Problem requirements >>
The answer must consist of every line below containing "click".

Data items >>
┄┄┄┄┄┄┄┄┄┄┄┄┄┄┄┄┄┄┄┄

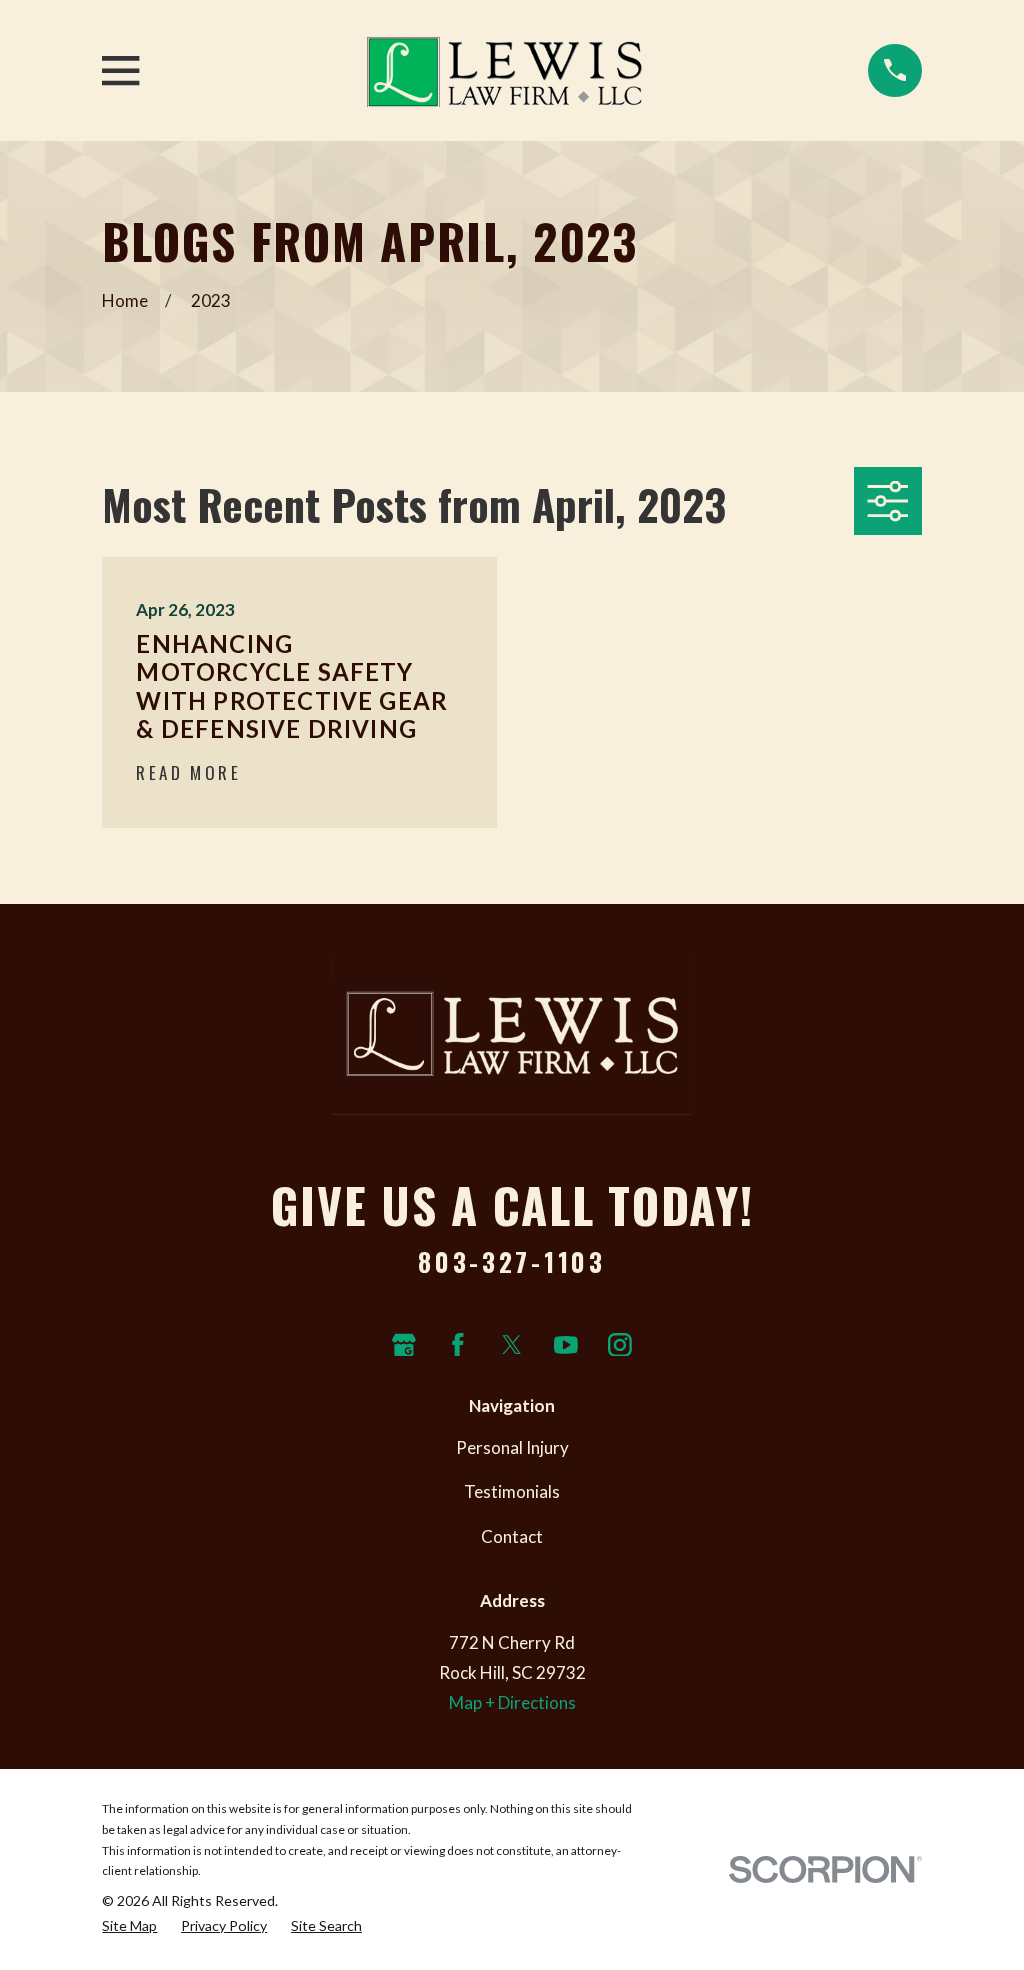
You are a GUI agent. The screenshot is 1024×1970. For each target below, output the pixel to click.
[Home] (504, 70)
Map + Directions (512, 1702)
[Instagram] (620, 1345)
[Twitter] (512, 1345)
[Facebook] (458, 1345)
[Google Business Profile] (404, 1345)
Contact (512, 1536)
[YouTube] (566, 1345)
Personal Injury (512, 1447)
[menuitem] (129, 1926)
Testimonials (512, 1491)
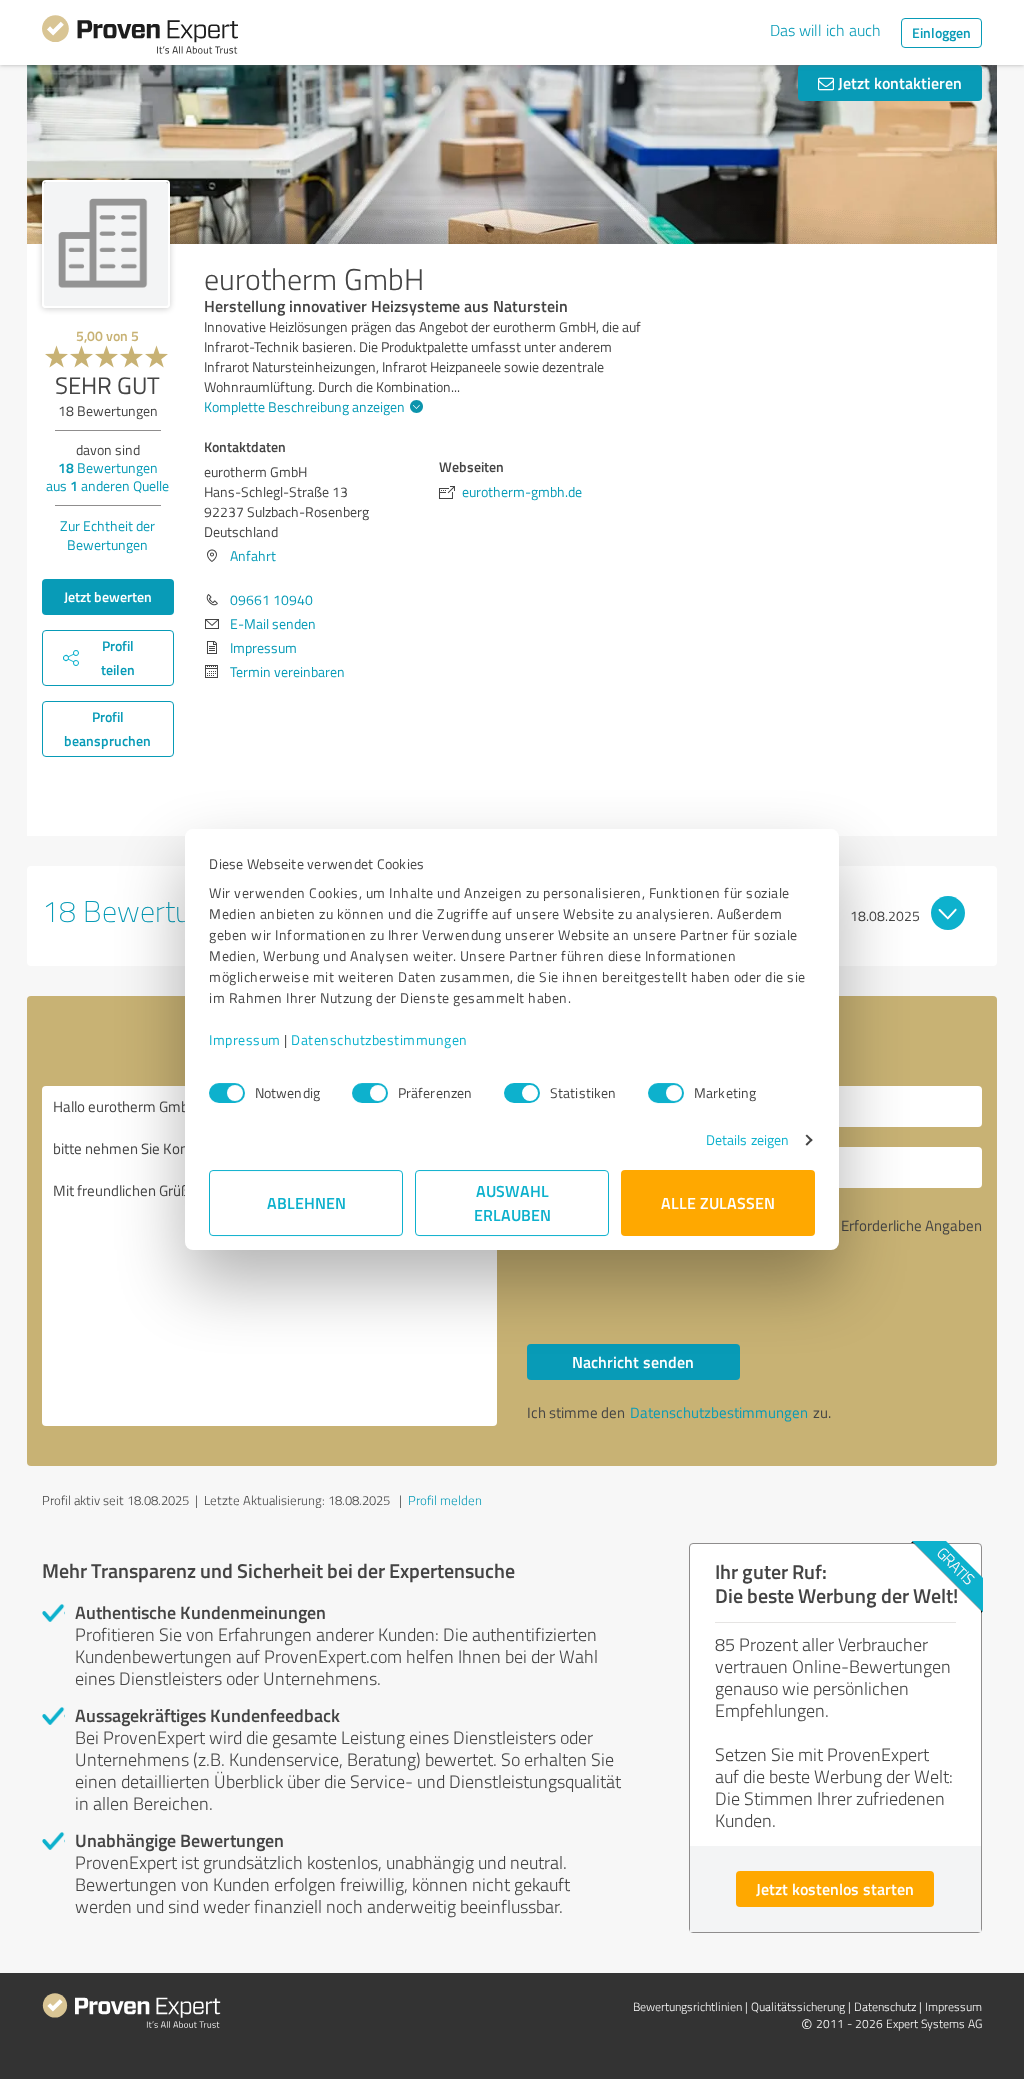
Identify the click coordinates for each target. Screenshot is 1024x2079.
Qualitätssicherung (798, 2006)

┄┄┄┄┄┄┄┄┄┄┄┄┄┄┄┄┄┄┄┄

Reply to the exercise >>
You are a GUI agent. The screenshot is 1024×1970. For each target below, output the pixel to click.
Identify the click coordinates for each target. Screenshot is 1024x2079.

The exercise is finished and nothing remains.